**EXTRACTED DATA:**
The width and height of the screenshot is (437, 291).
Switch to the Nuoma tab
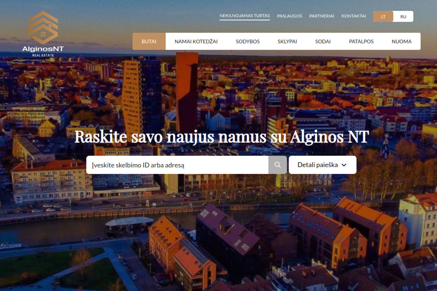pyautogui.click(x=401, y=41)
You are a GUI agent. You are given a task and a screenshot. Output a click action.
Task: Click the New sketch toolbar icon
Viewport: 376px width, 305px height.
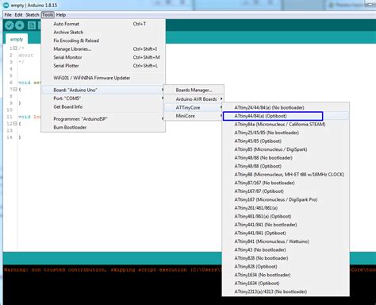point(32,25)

---

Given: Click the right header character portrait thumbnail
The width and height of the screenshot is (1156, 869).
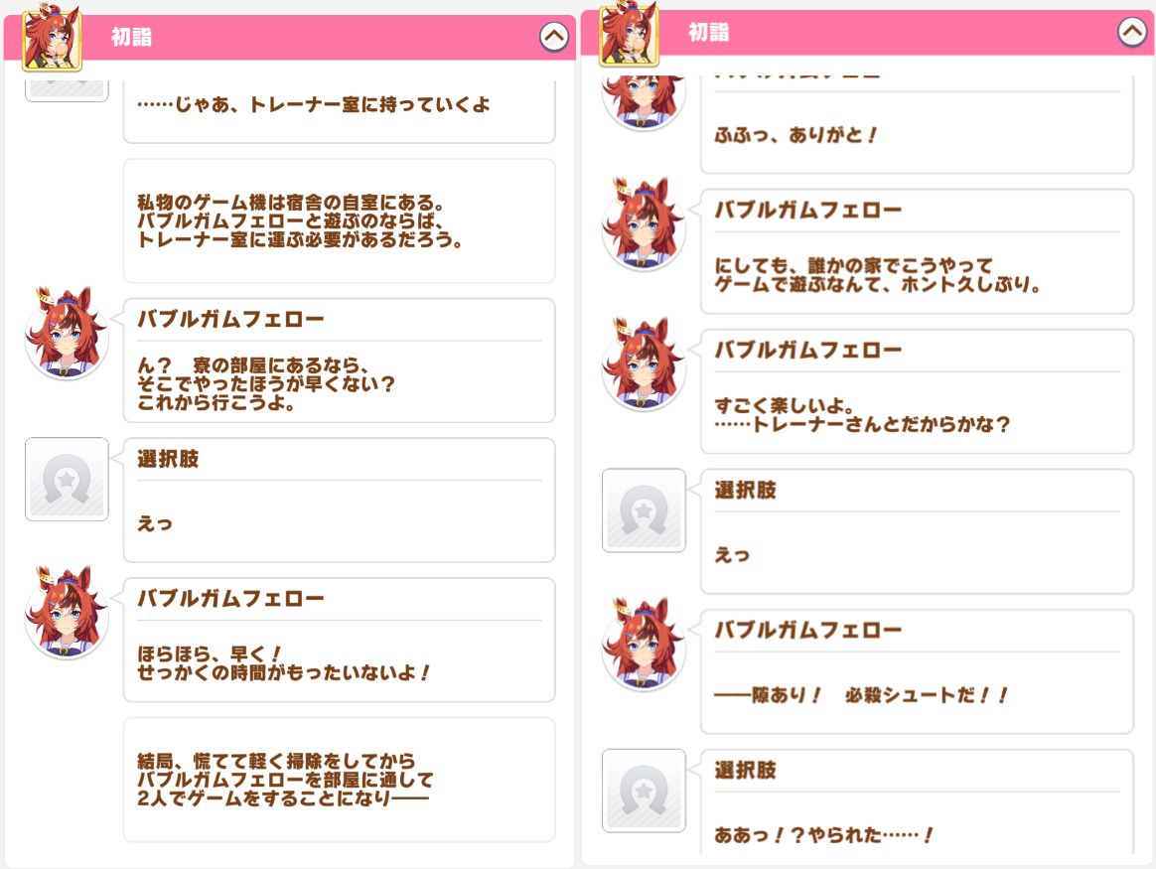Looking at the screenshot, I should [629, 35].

**TASK:** Convert the records between the line holding "Given: Click the" and the line holding "Looking at the", inclusive, into a JSON list of strings with one string per line, skipping blank lines and leaving out the pictures.

**RESPONSE TO THE EXERCISE:**
[
  "Given: Click the right header character portrait thumbnail",
  "The width and height of the screenshot is (1156, 869).",
  "Looking at the screenshot, I should [629, 35]."
]